Lab-produced diamonds have reached a level of composition and quality identical to natural diamonds, from which they are indistinguishable. They just cost less.

Natural diamonds: a minimum of history
Most of the diamonds found on the Earth's surface are believed to originate and have been formed more than a billion years ago in the Earth's mantle, at an approximate depth of 200 km, thanks to a long period of time of thousands of years and of exposure to other temperatures and pressures characteristic of those depths.

Lab Grown Diamonds
Today, rapid technological development allows us to create diamonds in the laboratory with characteristics similar to natural ones, thanks to the possibility of reproducing in a much shorter time conditions similar to those that allowed their formation in nature.

These diamonds are given the name "Lab Grown Diamonds" and there are two processes that allow their formation: the HPHT method (High Pressure High Temperature) and the CVD method (Chemical Vapor Deposition).
Each of the two methods allows you to produce diamonds with different characteristics and, consequently, both are used.
The final product of both methods appears rough and once properly cut and cured is completely indistinguishable from a natural diamond.

To be recognized with certainty, tests must be carried out in specialized laboratories, for example, such as those of the Gemological Institute of America (GIA), where they are analyzed through spectroscopic investigations in the infrared, ultraviolet, X-ray and other wavelengths.

Lab Grown Diamonds that have undergone verification in a GIA laboratory are accompanied by a certification which, in addition to providing detailed specifications on the color and clarity of the stone, indicates the way in which the diamond was grown: HPHT method or CVD method.

HPHT (High Pressure High Temperature) method
For this type of production, a small portion of natural diamond is placed in a structure capable of subjecting it to high pressure (approximately 5-6 GPa, approximately over 50,000 atmospheres) and temperatures between 1300-1600° C.
The environment surrounding the small portion of diamond (defined as the "seed") contains pure carbon in a fluid that facilitates its deposit on the seed, causing it to grow according to the characteristic atomic lattice of the diamond itself.

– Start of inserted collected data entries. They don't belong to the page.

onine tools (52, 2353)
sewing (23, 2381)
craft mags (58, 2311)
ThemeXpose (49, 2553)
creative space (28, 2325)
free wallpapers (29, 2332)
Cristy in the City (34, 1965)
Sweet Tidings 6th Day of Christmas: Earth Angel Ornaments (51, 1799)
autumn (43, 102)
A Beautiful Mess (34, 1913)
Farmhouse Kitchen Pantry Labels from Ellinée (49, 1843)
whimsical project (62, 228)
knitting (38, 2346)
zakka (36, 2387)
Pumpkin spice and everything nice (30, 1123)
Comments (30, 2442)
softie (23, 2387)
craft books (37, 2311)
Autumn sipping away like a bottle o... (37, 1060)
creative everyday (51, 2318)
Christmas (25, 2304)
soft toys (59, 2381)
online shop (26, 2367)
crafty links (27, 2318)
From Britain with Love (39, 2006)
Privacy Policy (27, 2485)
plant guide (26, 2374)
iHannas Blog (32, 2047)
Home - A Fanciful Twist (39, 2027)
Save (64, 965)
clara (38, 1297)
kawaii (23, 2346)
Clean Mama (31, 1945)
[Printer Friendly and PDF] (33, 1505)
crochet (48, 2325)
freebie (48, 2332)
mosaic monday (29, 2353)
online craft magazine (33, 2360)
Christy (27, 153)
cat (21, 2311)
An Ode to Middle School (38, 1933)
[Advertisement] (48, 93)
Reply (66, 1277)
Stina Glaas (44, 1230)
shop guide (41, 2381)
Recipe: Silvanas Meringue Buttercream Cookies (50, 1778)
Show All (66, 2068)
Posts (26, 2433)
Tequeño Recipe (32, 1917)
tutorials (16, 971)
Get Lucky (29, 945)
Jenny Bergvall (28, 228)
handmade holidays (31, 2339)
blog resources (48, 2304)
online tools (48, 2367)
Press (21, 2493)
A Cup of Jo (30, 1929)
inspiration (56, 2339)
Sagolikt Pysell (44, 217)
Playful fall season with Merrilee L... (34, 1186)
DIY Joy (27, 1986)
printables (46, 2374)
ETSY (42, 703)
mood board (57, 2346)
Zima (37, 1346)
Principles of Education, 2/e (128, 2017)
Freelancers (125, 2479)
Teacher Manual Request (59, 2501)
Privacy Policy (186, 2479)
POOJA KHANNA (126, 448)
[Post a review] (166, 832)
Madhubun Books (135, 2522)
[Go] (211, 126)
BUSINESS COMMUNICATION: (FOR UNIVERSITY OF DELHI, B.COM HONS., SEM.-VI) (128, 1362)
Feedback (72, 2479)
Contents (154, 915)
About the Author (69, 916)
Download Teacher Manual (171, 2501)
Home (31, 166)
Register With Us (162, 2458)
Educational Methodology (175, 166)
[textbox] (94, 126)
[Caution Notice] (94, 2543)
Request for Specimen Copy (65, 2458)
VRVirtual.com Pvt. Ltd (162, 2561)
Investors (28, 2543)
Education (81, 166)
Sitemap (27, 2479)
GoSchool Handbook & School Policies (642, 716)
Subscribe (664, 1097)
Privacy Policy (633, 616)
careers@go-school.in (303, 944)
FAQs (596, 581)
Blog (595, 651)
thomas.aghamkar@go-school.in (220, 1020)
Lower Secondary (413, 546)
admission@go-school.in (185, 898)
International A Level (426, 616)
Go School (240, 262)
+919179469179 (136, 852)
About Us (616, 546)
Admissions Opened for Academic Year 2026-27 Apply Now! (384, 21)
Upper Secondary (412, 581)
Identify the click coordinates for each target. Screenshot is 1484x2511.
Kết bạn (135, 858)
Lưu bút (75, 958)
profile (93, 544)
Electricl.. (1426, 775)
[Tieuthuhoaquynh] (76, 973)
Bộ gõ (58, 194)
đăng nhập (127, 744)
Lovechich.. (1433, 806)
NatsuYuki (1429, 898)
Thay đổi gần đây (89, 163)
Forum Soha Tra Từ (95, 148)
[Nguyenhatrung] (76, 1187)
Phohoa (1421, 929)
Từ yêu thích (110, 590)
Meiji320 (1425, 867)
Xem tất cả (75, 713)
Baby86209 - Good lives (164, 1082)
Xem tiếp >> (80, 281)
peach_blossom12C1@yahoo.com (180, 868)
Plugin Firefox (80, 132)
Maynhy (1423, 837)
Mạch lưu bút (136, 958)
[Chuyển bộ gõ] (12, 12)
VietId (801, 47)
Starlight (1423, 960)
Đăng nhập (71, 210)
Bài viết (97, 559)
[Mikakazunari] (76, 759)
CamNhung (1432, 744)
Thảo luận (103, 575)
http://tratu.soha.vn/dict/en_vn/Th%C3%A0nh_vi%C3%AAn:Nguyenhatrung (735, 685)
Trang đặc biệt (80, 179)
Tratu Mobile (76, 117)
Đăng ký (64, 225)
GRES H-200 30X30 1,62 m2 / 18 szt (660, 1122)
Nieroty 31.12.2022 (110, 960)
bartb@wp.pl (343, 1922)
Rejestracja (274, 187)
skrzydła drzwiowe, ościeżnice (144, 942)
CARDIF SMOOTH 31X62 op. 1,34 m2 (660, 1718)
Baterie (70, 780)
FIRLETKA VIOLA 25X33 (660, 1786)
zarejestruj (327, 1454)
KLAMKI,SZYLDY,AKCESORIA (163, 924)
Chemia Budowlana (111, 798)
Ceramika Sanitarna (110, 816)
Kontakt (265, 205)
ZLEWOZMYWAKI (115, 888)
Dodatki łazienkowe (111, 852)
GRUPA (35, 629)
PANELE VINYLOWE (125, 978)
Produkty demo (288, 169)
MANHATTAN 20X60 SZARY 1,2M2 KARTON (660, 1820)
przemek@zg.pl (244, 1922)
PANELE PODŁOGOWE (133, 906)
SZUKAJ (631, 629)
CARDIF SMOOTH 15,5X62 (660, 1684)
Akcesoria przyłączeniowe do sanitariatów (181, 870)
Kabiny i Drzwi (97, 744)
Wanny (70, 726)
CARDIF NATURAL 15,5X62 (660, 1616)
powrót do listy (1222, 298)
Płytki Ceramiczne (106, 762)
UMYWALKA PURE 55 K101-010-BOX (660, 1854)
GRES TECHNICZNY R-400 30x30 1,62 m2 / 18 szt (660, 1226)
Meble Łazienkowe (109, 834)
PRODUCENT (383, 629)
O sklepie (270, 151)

It should be highlighted that, thanks to this technique, even natural diamonds of lower quality can be subjected to a treatment capable of improving their quality by making them colorless or changing their color to yellow, blue or pink.

In the case of diamonds examined by a gemological institute, such as the GIA, the certification will also contain the information of "treated diamond"

CVD (Chemical Vapor Deposition) method
This process also requires a structure capable of withstanding more moderate pressures and temperatures, in which a diamond plate is placed. The environment also contains gases with carbon elements in suspension which will then be released onto the diamond slab until the formation, over the course of several weeks, of a real diamond, even if rough, as in the previous case.